Local leaders have begun work on what they hope will turn into legislation that will reduce metal thefts in Kansas.

In August, Sedgwick County District Attorney Marc Bennett said he thought it was time for Kansas to pass new laws that make all metal salvagers follow the same regulations. This week, he took his plan a step further by hosting a meeting to brainstorm possible statewide solutions to one of Kansas' top crimes.

"Copper theft is the biggest non-violent crime we're affected with in our area," Wichita City Councilman Jeff Blubaugh said.

Blubaugh was one of several local leaders, farmers, property owners and business owners who attended a meeting Wednesday to discuss possible laws that might reduce the number of metal thefts in Kansas. It is a crime Blubaugh has experienced first-hand.

"We own rental homes," he said. "We don't even put our For Rent sign in front of our homes any more because it's so common to, as soon as you put that sign up, someone's stealing the air conditioner unit."

Bennett believes the best way to cut down on a crime that can cause tens of thousands of dollars in damage each time it is committed is to require all metal salvagers to keep track of who sells them scrap metal.

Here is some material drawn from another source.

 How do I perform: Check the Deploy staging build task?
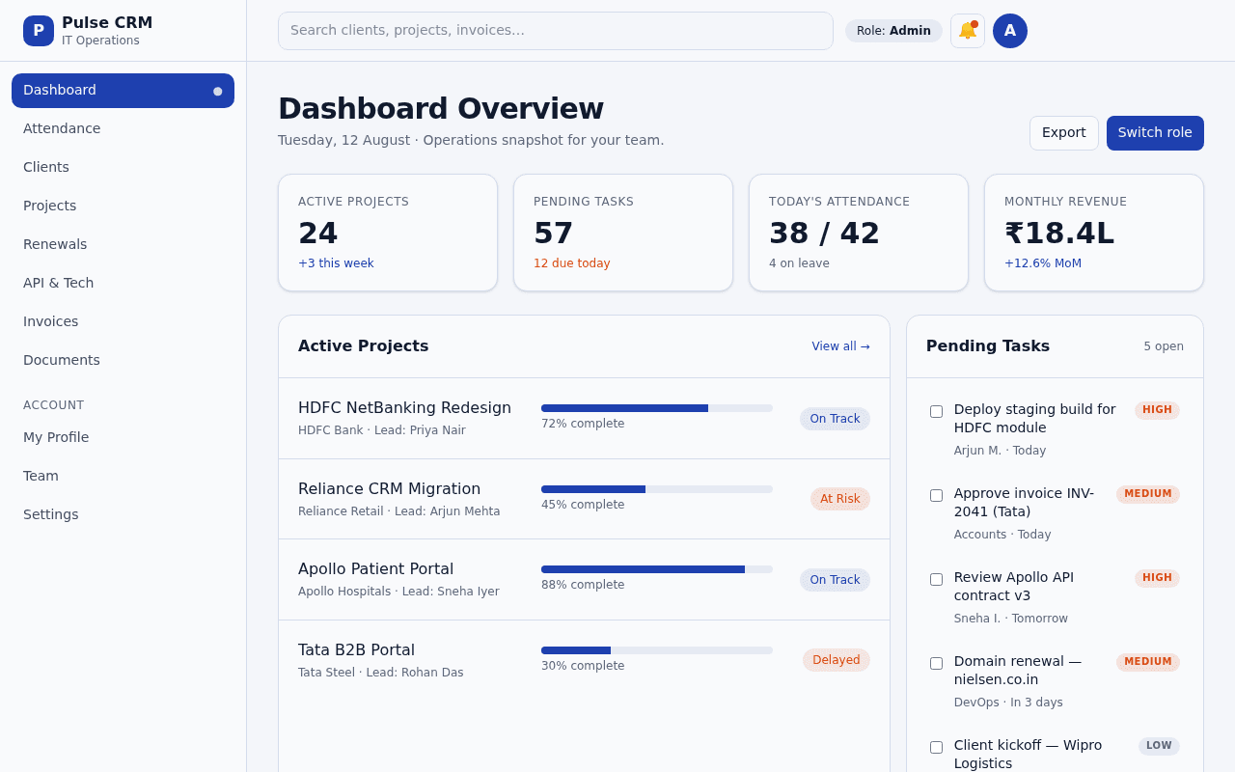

"The goal here really is to work with the good businesses to vet out ones who are maybe skating the edges a little bit more and work with the good businesses to improve the entire industry," he said.

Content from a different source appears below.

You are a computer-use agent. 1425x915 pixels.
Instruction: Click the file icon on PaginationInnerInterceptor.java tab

State Sen. Michael O'Donnell is confident there will be broad support in topeka for any legislation that can fight a crime that affects so many people.

"I know this is going to be widely accepted in the legislature and I know the governor will be supportive of it as well," O'Donnell said.

Bennett's goal is to make sure legislators have a workable solution before next year's session even begins.

"Everything sounds good in your head until you say it out loud and someone else goes, 'But what about? What about?'" Bennett said. "Then you think, 'Oh, yeah. I should've thought about that beforehand.' I don't want to set anyone up for failure and I don't want to give anyone false hope."

Bennett plans to host more meetings -- including meetings with salvagers -- in order to come up with a law that has the best chance of solving the problem without placing too many burdens on businesses.